Depending on the cause, there is a different therapy. If it is low, preventive measures such as wearing gloves and socks are sufficient to prevent the fingers and toes, also known as acra, from getting cold. In severe forms of Raynaud's syndrome, alpha-receptor blockers, calcium antagonists or prostacyclin can be used to relieve symptoms and the occurrence of cramps. If this measure is not sufficient either, the ganglia of the sympathetic nervous system, which are responsible for the innervation of this area, can be surgically switched off. However, this is the last treatment option, as it has numerous side effects, such as excessive blood flow and impaired sweat secretion.
Cramps in the thighs
The thigh muscle cramp usually occurs suddenly and can be divided into two types according to the symptoms. Long-lasting cramps that usually last a few minutes and are very painful are called tonic cramps. The clonic cramps, on the other hand, are usually short-lived and can occur without pain.
The most common cause of this type of cramp is a lack of nutrients, which can be triggered, for example, by malnutrition, increased sweating or even severe diarrhea. A lack of magnesium in particular can very quickly lead to muscle cramps. A rapid change in temperature or from resting to high activity can overuse the muscle and cause cramping.
In addition to massages and nutrient supply in the form of magnesium supplements, targeted stretching exercises can provide acute relief from the symptoms, especially in the thigh cramp. In the case of a thigh cramp on the front that affects the quadriceps muscle, the lower leg should be bent and the foot should be brought to the buttocks.This stretch must be held for a few minutes if possible.
To stretch the back of the thigh and thus the sciocrural muscles, the leg should be stretched out. Bending the upper body towards the toes helps stretch the thigh. This position should also be held for a few minutes for acute relief. This can at least shorten the duration of the cramps.

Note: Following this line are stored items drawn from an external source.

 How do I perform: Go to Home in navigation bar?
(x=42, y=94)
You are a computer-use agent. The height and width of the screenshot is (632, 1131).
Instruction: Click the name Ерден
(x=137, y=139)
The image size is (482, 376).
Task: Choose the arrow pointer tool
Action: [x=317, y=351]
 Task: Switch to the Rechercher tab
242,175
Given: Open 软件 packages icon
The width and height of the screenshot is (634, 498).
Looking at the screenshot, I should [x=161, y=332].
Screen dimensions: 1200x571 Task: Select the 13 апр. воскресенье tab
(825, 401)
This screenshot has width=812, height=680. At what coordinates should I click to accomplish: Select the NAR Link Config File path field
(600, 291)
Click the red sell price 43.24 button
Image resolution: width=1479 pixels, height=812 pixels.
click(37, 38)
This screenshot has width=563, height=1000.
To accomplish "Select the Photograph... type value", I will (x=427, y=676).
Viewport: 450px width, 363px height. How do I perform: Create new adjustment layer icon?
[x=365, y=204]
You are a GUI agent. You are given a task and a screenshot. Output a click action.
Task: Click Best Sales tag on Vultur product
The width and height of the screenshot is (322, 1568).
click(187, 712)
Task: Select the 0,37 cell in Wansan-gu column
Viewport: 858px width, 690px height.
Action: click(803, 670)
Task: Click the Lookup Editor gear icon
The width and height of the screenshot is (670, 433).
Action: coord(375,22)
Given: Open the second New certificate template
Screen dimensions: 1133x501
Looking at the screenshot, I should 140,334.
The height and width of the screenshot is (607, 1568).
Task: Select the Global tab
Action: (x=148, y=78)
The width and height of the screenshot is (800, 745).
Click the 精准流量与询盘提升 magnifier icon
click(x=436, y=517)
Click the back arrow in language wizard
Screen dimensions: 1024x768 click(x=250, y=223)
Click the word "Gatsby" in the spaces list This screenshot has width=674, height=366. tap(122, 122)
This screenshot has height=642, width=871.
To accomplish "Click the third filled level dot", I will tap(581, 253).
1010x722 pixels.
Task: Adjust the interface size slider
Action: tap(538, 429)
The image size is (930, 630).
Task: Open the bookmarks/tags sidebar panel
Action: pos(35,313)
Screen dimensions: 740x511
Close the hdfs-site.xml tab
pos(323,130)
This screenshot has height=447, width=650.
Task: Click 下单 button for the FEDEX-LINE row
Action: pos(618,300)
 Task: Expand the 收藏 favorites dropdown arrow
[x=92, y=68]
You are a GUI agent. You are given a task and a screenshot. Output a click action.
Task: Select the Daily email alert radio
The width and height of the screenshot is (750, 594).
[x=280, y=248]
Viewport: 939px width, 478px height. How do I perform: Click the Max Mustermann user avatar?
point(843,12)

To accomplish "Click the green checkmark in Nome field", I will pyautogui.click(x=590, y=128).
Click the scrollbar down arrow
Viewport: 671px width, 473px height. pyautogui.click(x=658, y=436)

However, if the cramps occur very frequently and cannot be controlled, a doctor should also be consulted in order to rule out a muscle disease. In general, it is important to find a balance between overloading the muscles and under-straining in order to prevent muscle cramps. Daily exercise and sport with warm-up training are useful for this. After exercise, the muscles should be stretched sufficiently and the body should be given a period of rest in order to regenerate and restore a balance in the electrolyte balance.